Carve Her Name with Pride (1958)

screenshot from Carve Her Name with Pride

Directed by: Lewis Gilbert
Screenwriter(s): Lewis Gilbert, Vernon Harris
Starring: Virginia McKenna, Paul Schofield, Jack Warner, Alain Saury, Bill Owen, Billie Whitelaw
Genre: War / Drama / Biopic / World War II
Country: UK
Running time: 1h 59m
Rating: 8 out of 10

On Bastille Day, 1940, Violette Bushell (McKenna) invites a handsome young officer in the Free French Forces, Etienne Szabo (Saury), to have dinner at her parents’ home, at the request of her French mother. The couple fall instantly in love and marry, only for Etienne to be posted to North Africa. Unfortunately, he is killed in action at El Alamein before he has even seen his baby daughter, Tania.

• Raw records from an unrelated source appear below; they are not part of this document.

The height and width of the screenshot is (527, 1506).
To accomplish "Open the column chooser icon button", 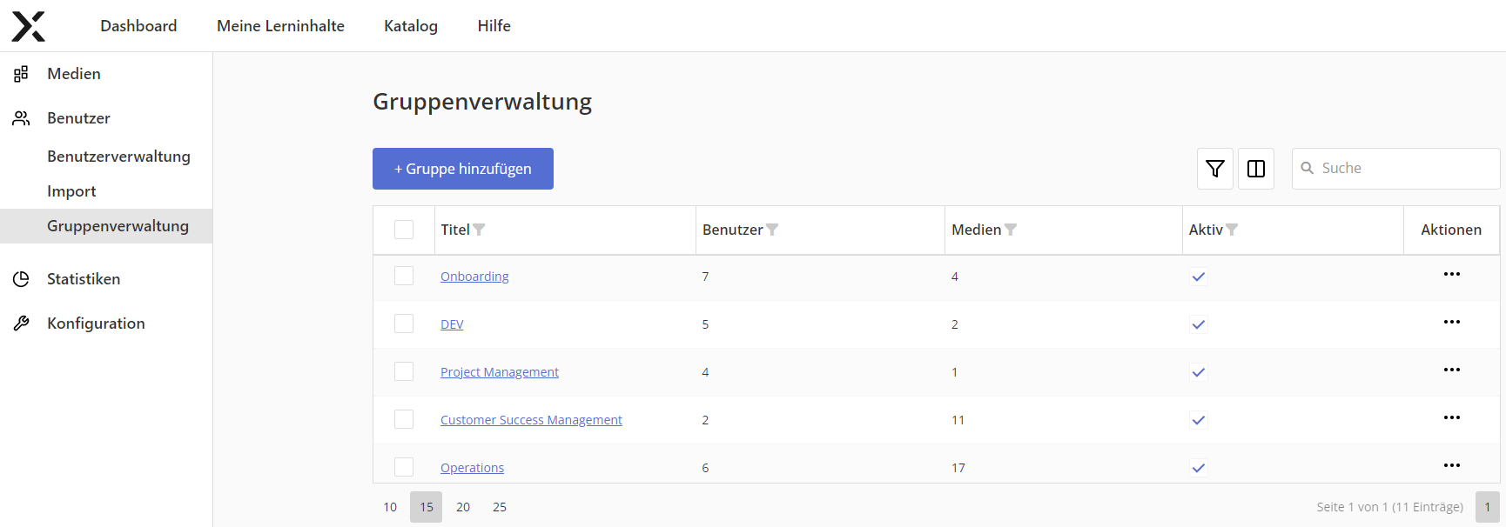I will (1255, 169).
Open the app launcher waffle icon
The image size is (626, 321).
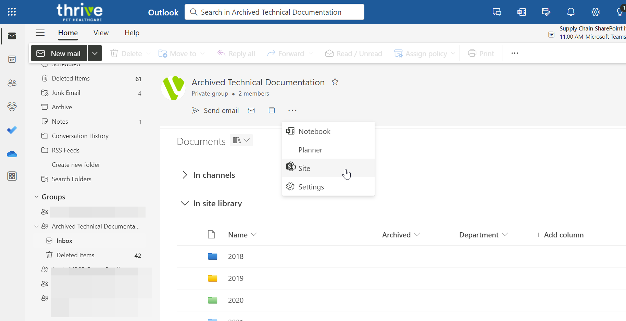12,12
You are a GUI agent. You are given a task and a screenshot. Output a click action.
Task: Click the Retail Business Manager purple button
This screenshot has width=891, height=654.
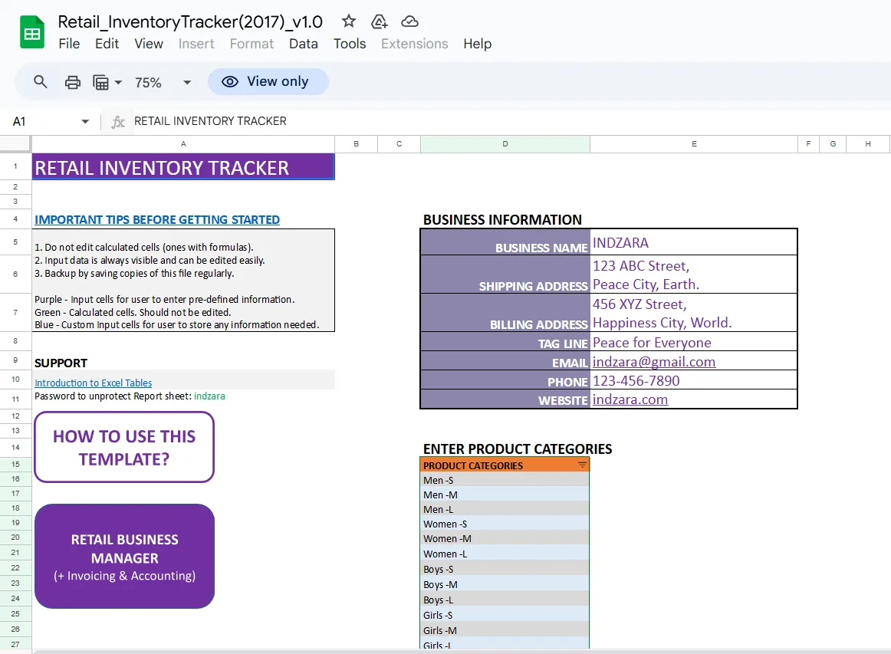pyautogui.click(x=124, y=557)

While still coming to terms with her husband’s death, Violette is called to meet with a Mr Potter (Sydney Tafler), whom she believes is from the Department of Pensions. Potter, in fact, represents the Special Operations Executive (SOE) and explains that the British Government would like her to consider helping the war effort by becoming a secret agent. Despite concerns about leaving her daughter, Violette willingly accepts the assignment. Following her training, she is teamed with Tony Fraser (Schofield), one of the most successful British spies, and parachutes into France.

The real Violette Szabo was, just like her screen counterpart, captured on her second mission in France in 1944. Surrounded and outnumbered, she defended herself valiantly, killing several German soldiers in the process. Following her arrest, she suffered agonising and extended torture for months, before being sent to Ravensbrück concentration camp, where she was executed. For her outstanding bravery and her refusal to give away any information, she was posthumously awarded both the George Cross and the French Croix de Guerre (War Cross) in 1947.

The film itself, written (with Vernon Harris) and directed by Lewis Gilbert (Educating Rita, Alfie) is basically divided into three parts: the first is dedicated to what brought Violette Szabo to decide to fight for her country; the second concentrates on her training; and the final third covers her missions and capture. Both Gilbert’s pacing and McKenna’s appealing, committed performance ensure that the viewer’s attention never sags in the first two thirds. She is both convincing and moving in her portrayal of a young woman who must cope with enormous upheaval and assume unimaginable responsibility in such a short period of time.

The main impact of the film is in personalising a war that seems too vast for most of us to comprehend. In particular, it explores the effects that the war has on families, such as the strain on Violet’s relationship with her father (played with warmth by Jack Warner, TV’s Dixon of Dock Green) as she tries to hide her double life from him. The scene where Violet learns of Etienne’s death is deeply moving: the silent walk of the postman carrying the telegram, in contrast to the cheer of a child’s birthday party and the look of knowing horror on Violette’s mother’s eyes as she spots the postman approaching, knowing what it means.

The film has its lighter moments, too, in the initial romance between Etienne and Violette, unwillingly chaperoned by a young Billie Whitelaw, and in Violette’s basic training under the reproachful gaze of Bill Owen (Compo in TV’s Last of the Summer Wine) which includes the usual sort of hijinks you would expect from raw recruits seeking a bit of fun.

McKenna was nominated for a Best Actress BAFTA.


Michael Caine in Carve Her Name with Pride (far right)
Michael Caine appears at roughly 105 mins (which DVD region and VHS format you watch will affect the exact time). He’s barely in the film as a soldier on the train which transports the prisoners to the concentration camp. Look closely and you can just see him on the far right of the screen, uttering the line: ‘For God’s sake, we need some water.’